The effectiveness of multimodal integration in enhancing user experience involves using different types of media—like text, audio, images, and interactive elements—to make interactions more engaging and easier to understand. By combining these various forms of communication, apps can meet the needs and preferences of a broader range of users. For example, an app that uses visual instructions along with spoken feedback can help users learn and remember information better, while also making the experience more enjoyable. This approach can also improve accessibility, such as providing text descriptions for images or audio transcriptions for videos, making the app usable for people with disabilities.
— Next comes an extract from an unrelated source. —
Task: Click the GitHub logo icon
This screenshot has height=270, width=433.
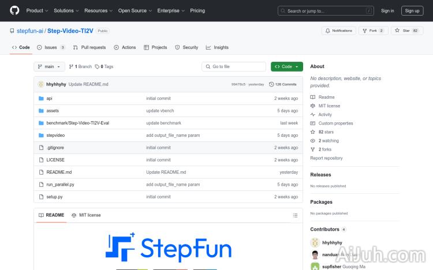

Overall, the aim is to see if these combined methods lead to happier users, more engagement, and a smoother, more enjoyable experience.

After building and testing your multimodal AI app, consider the following questions:

1. How does the integration of text, image, and audio enhance the language learning experience?
2. What challenges did you face in designing the user interface for multi-modal interactions?
3. How might you improve the app to make it more effective or user-friendly?

Take some time to reflect on these questions and discuss your thoughts with your peers or instructor.

Also, you can try to build the multimodal AI app outside Jupyter notebook. Put the app inside a Python script so you can run it in command line interface or terminal.